Un confronto sulle ultime maxiemergenze tra medici, infermieri, psicologi, tecnici e soccorritori 118, che operano nei contesti del sistema di Emergenza - Urgenza ospedaliero e territoriale 

PAVIA. La situazione tipo è quella del distributore automatico di bevande. Un dispositivo che trovi a ridosso dei binari di molte stazioni ferroviare della Penisola, quella di Pavia non fa eccezione. Distributori, per carità, di ultima generazione: accettano soldi spicci, banconote, bancomat, carte di credito e hanno un vano per prelevare che neanche il direttore megagalattico quando Fantozzi gli presta la cento lire. Eppure è a Fantozzi (o a Forrest Gump) che pensi quando scende la moneta: "Non sai mai quello che ti capita".

Per carità, l'immagine scelta di fronte agli eventi trattati dal "Pavia Emergency Room Congress (Perc)” è senz'altro banale, ma forse efficace a rappresentare le conclusioni di gran parte degli interventi che si sono alternati sul tema delle maxiemergenze: non esiste un protocollo di intervento univoco e spesso la risposta a situazioni critiche è affidata al buon senso e alla buona volontà delle persone che intervengono, più che a una prassi teorizzata e sperimentata, anche solo a livello di esercitazione.

Un confronto tra medici, infermieri, psicologi, tecnici e soccorritori 118, che operano nei contesti del sistema di Emergenza - Urgenza ospedaliero e territoriale. I relatori si sono alternati nell’approfondire alcuni temi essenziali per affrontare al meglio una maxiemergenza: collaborazione tra professionisti, formazione, ricerca, interazione tra gli enti locali e rapporti tra intra ed extraospedaliero.

Il terremoto dell'Aquila, la strage di Viareggio, gli alluvioni, gli incendi che negli anni hanno devastato boschi nella Penisola, il sisma in Emilia e quello del centro Italia, la valanga di Rigopiano. Esempi di intervento efficace da parte del sistema di protezione civile che, tuttavia, non lasciano indietro un'eredità di buone prassi in termini di prevenzione e di piani operativi.

Così, ad esempio, l'esperienza del terremoto del capoluogo abruzzese, che ha messo in luce le carenze strutturali e organizzative dell'ospedale cittadino, ha costituito per molti addetti ai lavori, un'occasione per mettere a luce la propria disponibilità e le proprie competenze.
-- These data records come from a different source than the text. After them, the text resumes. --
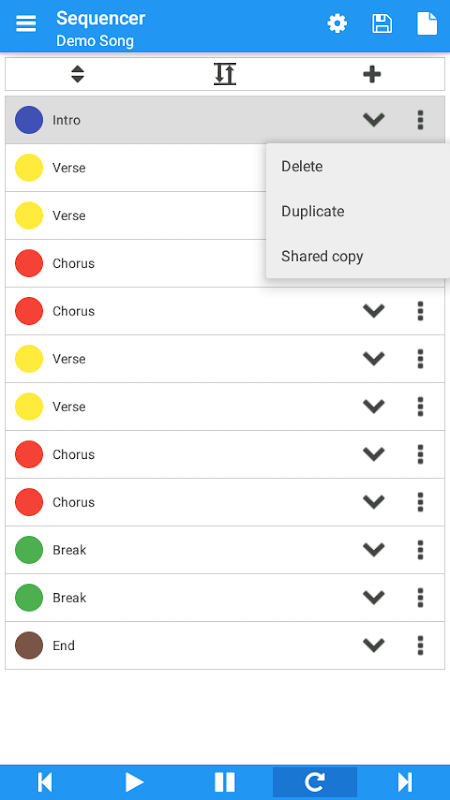The width and height of the screenshot is (450, 800).
Task: Skip to previous section in playback bar
Action: click(x=45, y=782)
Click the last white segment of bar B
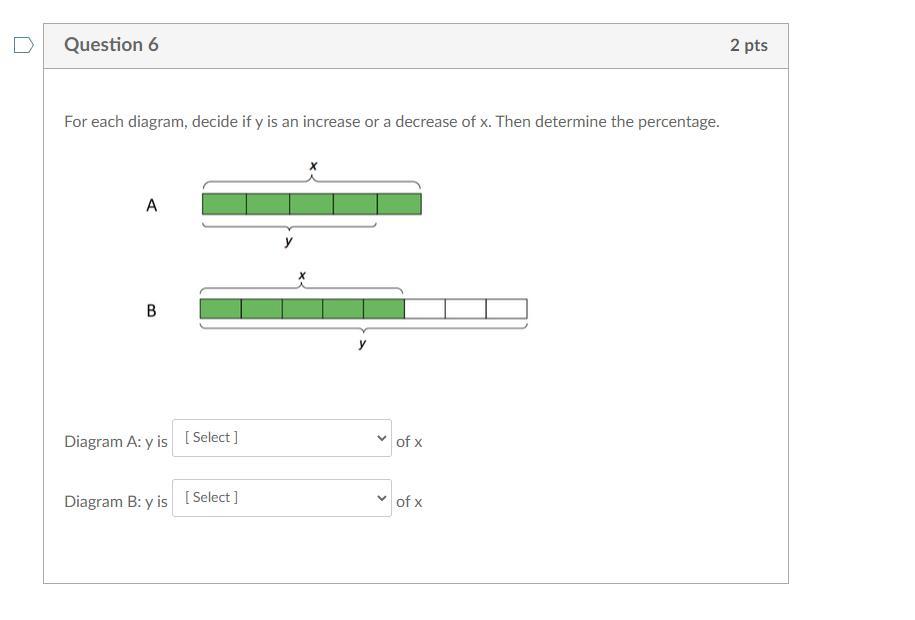 point(507,309)
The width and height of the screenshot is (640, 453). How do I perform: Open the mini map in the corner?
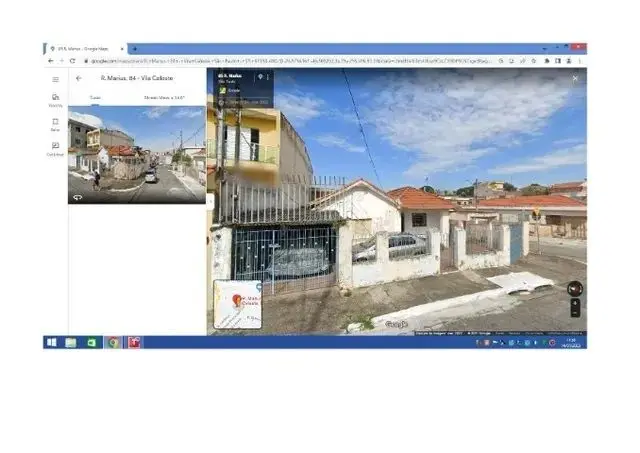pyautogui.click(x=238, y=304)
Un esempio tra tutti, la scelta di mettere all'interno di vetture accese alcuni dei neonati che al momento della scossa si trovavano nell'incubatrice.

"Tuttavia", ha sottolineato nel corso del suo intervento il dottor Federico D'Orazio che era specializzando all'Aquila all'epoca del sisma, "intere aree dell'ospedale versano ancora in situazioni strutturalmente gravi e il pronto soccorso è stato riorganizzato con un assetto identico a quello pre-sisma, potenzialmente in difficoltà in occasione di un'altra maxi-emergenza. Subito dopo il terremoto di Amatrice, ad esempio, molti feriti sono stati trasferiti all'Aquila e questa situazione fu fronteggiata solo grazie alla pronta disponibilità di medici e infermieri che, immediatamente, si misero a disposizione. Però, mancava un piano operativo di coordinamento".

Significativa, in tal senso, sempre restando in Abruzzo, l'esperienza portata in congresso da Alberto Albani, referente sanitario regionale per le emergenze che ha mostrato una serie di esercitazioni utili in varie situazioni di maxiemergenza. Il congresso è stato presieduto da Stefano Perlini, responsabile scientifico Matteo Cosi.